== Task list ==
• 1. Rewrite the PhD project description from "Secondary supervisors: Prof" up to and including "that drive aging.", putting "University of Nottingham" in place of "University of Birmingham".
• 2. Write the next part of the PhD project description, picking up after its last sentence.

Primary Supervisor: Professor Ed Rainger, Institute of Cardiovascular Sciences

Secondary supervisors: Prof Phil Atherton; Dr Fabian Spill; Prof Jean-Baptiste Cazier

PhD project title: Developing an in silico model of healthy ageing

University of Registration: University of Birmingham

Project outline:

Aging is a fundamental and dynamic process that occurs in all complex life forms. Yet, little is known about the mechanisms that drive aging.

We recently identified a novel anti-inflammatory pathway associated with a small peptide hormone, PEPtide Inhibitor of Trans-Endothelial Migration (PEPITEM), circulating in the plasma of healthy individuals. PEPITEM plays an important role in systemic homeostasis of the immune system by maintaining a stable internal state (e.g. trafficking of immune cells from the blood into tissues in inflammation). Moreover, the natural waning of PEPITEM expression during human ageing and loss of peptide function in the immune system is associated with diseases of old age, including arthritis and diabetes1. Importantly, synthetic PEPITEM can restore homeostasis in ex vivo assays using cells from patients with these diseases, as well as in animal models of disease. Unfortunately, gerontology, the study of aging, does not yet possess an understanding of the integrated function of such pathways across different organs and tissues. Here we aim to use the biology of the PEPITEM pathway to develop unique in silico models of systemic homeostasis, which can be applied to the ageing process in order to maximise the health-span of the human population.

A fascinating aspect of the differences in the healthspan of the human population is the possibility that during evolution specific pathways have arisen to counteract the functional degradation of critical metabolic and immune pathways. Crucially, the premature loss of these leads to the onset of chronic disease with an associated burden of morbidity and an increased risk of early death. Such mechanisms would have to be systemic and involve cross talk between numerous organ systems, including the immune system, to counter aging processes at the level of the whole organism. To date our understanding of systemic homeostasis in gerontology is rudimentary. However, the existence of ‘anti-senescent’ pathways is evidenced by the discovery of the protein hormone, α-klotho, loss of which in mice is associated with accelerated senescence and early death, while over-expression is associated with a 30% extension of lifespan2. Interestingly, both PEPITEM and klotho circulate in a secreted form so that they can interact with a number of physiological systems to achieve systemic homeostasis. Currently we have no integrated models of the systemic function of anti-senescent hormones and although we and others have identified important functions of PEPITEM, much remains unknown. Thus the hypothesis motivating this project is that PEPITEM is a central node in a network of inflammatory cells and molecules that controls homeostasis. Changes in the network prematurely drive the ageing process and increase susceptibility to age-related diseases, including sarcopenia (the loss of muscles) and osteoporosis (deterioration of bone) and Immune mediated inflammatory diseases ( IMIDs).

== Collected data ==
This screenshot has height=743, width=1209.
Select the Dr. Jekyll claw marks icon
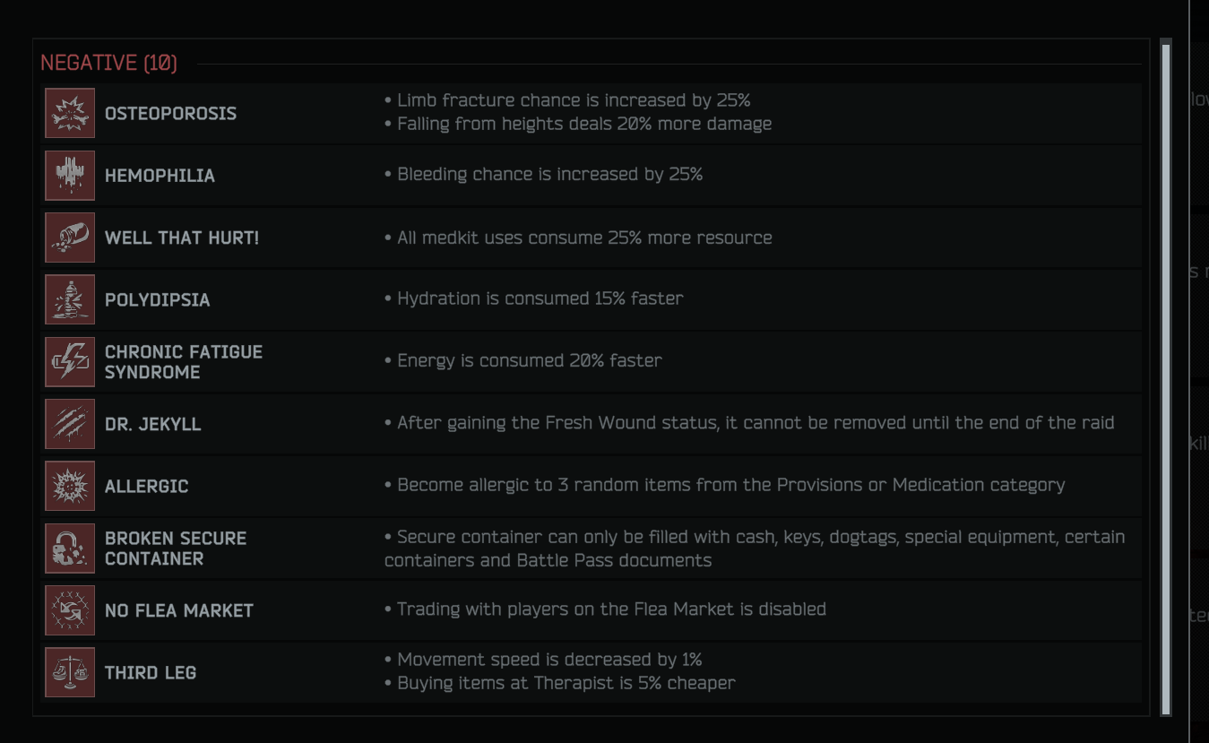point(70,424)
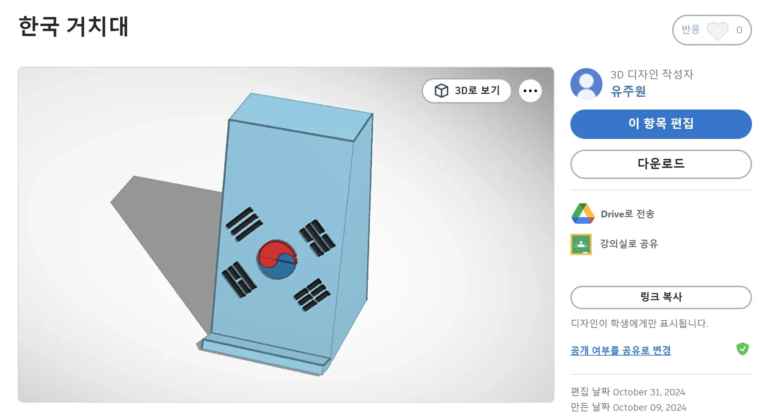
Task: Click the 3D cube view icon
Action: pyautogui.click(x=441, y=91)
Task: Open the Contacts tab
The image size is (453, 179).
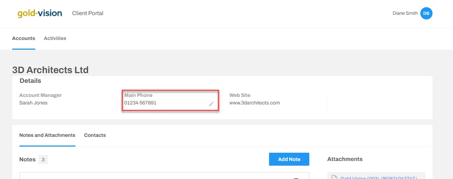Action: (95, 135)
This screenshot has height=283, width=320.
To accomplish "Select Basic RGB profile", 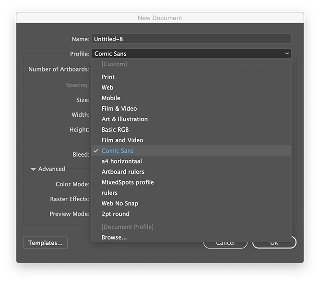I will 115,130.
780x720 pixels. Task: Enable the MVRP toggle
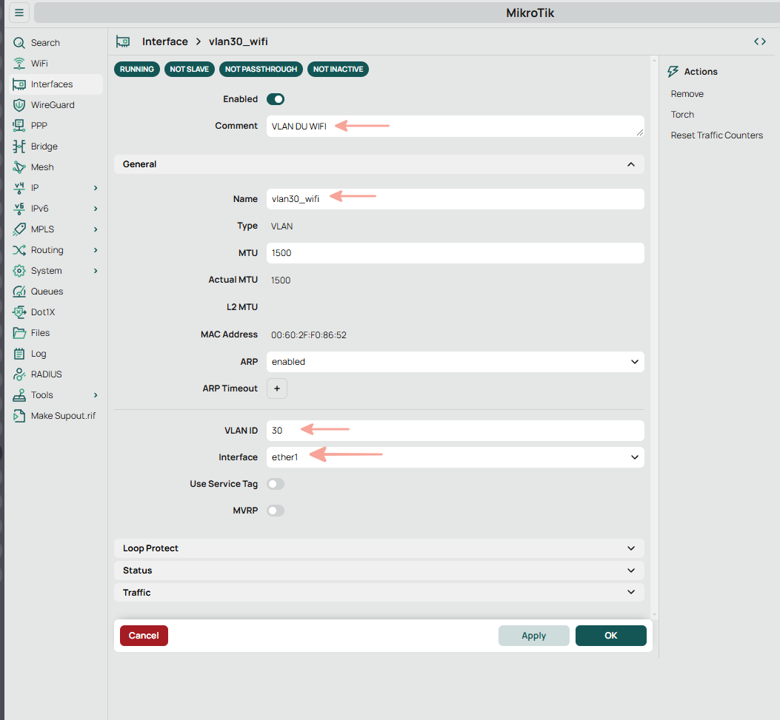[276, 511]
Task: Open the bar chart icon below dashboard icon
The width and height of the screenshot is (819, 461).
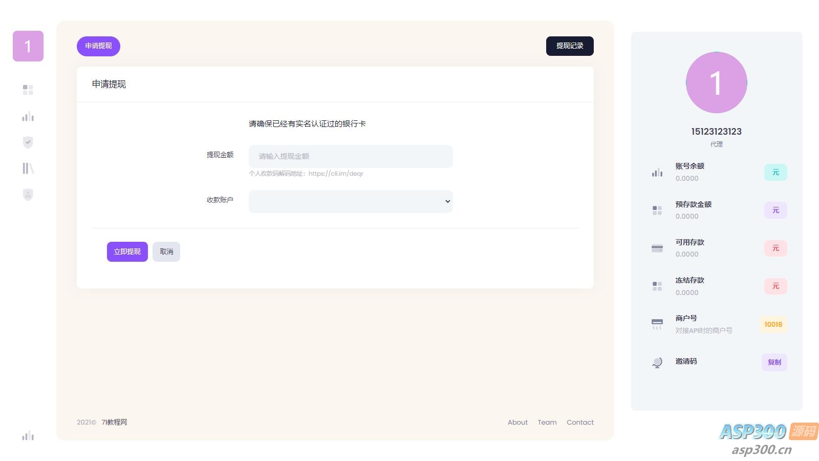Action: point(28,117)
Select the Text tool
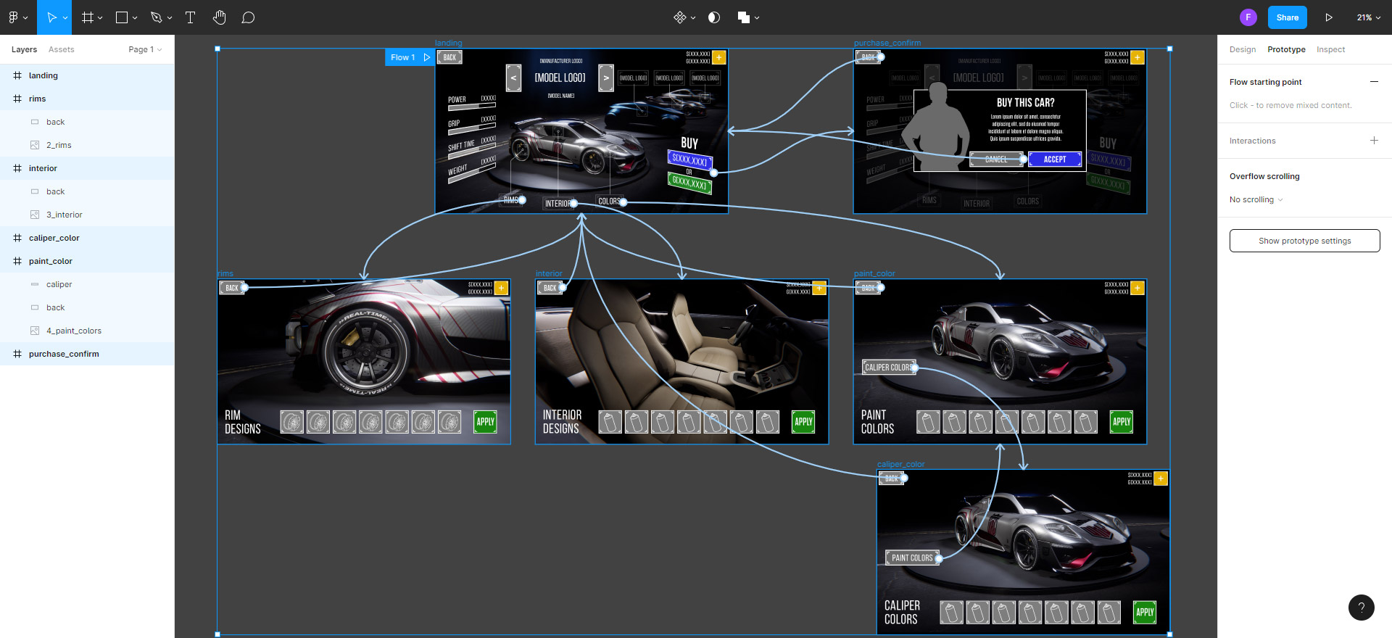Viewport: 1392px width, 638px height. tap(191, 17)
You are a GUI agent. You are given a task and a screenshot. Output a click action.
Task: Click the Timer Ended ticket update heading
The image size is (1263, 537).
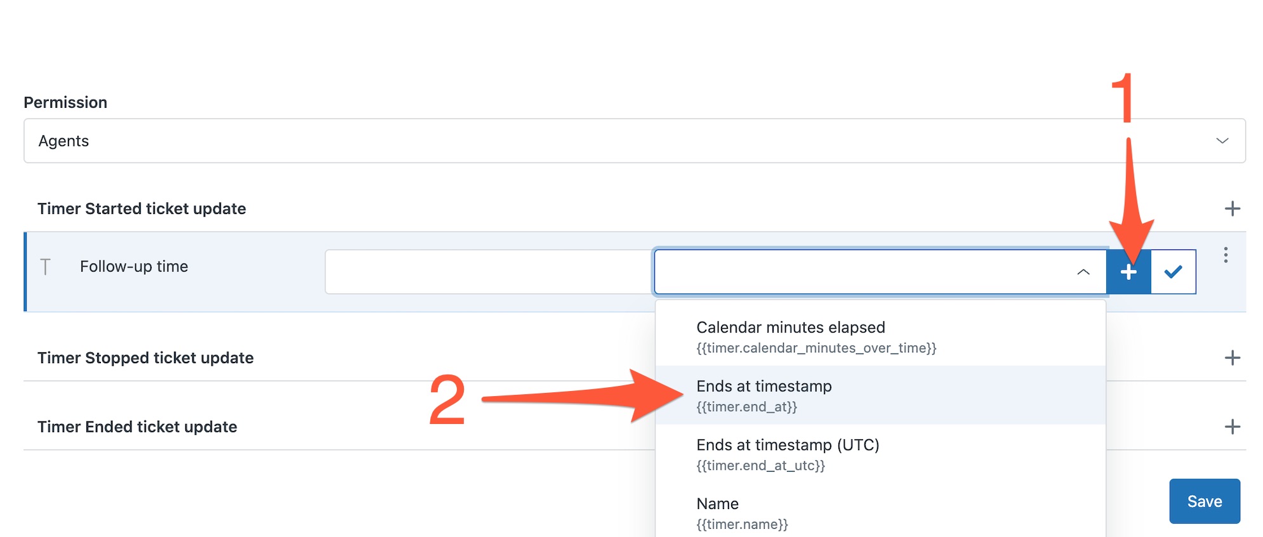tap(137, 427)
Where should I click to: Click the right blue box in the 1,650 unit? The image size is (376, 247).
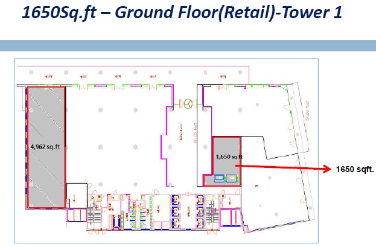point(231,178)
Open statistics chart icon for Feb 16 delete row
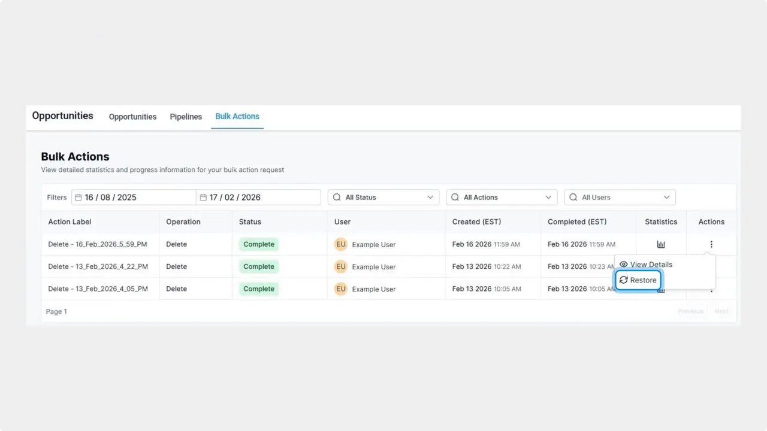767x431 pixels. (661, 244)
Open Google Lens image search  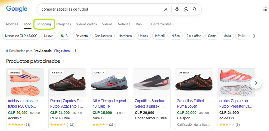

== Answers provided ==
• 1.
Secondary supervisors: Prof Phil Atherton; Dr Fabian Spill; Prof Jean-Baptiste Cazier

PhD project title: Developing an in silico model of healthy ageing

University of Registration: University of Nottingham

Project outline:

Aging is a fundamental and dynamic process that occurs in all complex life forms. Yet, little is known about the mechanisms that drive aging.

• 2.
Mathematical models have delivered insight into signalling pathways in other dynamic systems (e.g. the cell cycle) by complementing experimental studies of individual molecules and providing network level perspective of the interacting elements. We will construct the first mathematical model of the PEPITEM signalling network to deliver mechanistic insight into peptide interactions with upstream and downstream molecules and to predict how the network is reprogrammed during aging. Agent based models of different cell types that can interact via chemical signalling will be generated. In combination these models will explain how molecular and cellular networks ensure resilience to perturbations in homeostasis, and how network changes during aging decrease this capacity, and increase the risk of loss of homeostasis, chronic inflammation and organ damage.

References:

  1. Chimen M et al. (2015). Nature . 21; 467–475 [10.1038/nm.3842].
  2. Cheikhi A. (2019). J Gerentol A Biol Sci med. 74:

BBSRC Strategic Research Priority: Understanding the Rules of Life: Immunology & Systems Biology & Integrated Understanding of Health: Ageing

Techniques that will be undertaken during the project:

  • Data analysis of in vitro measurements of immune cell activity and how these change with exposure to the PEPITEM pathway.
  • Analysis of PEPITEM measurements and inflammatory mediators in human blood samples in ageing cohorts and how these are affected by lifestyle interventions such as exercise.
  • Using the above data for construction of the first mathematical model of the PEPITEM signalling network in order to deliver mechanistic insight into peptide interactions with upstream and downstream molecules and to predict how the network is reprogrammed during aging.
  • Development of Agent based models of different cell types that can interact via chemical signalling.
  • Optionally, new in vitro experiments and measurements of human blood samples may be performed (training will be provided)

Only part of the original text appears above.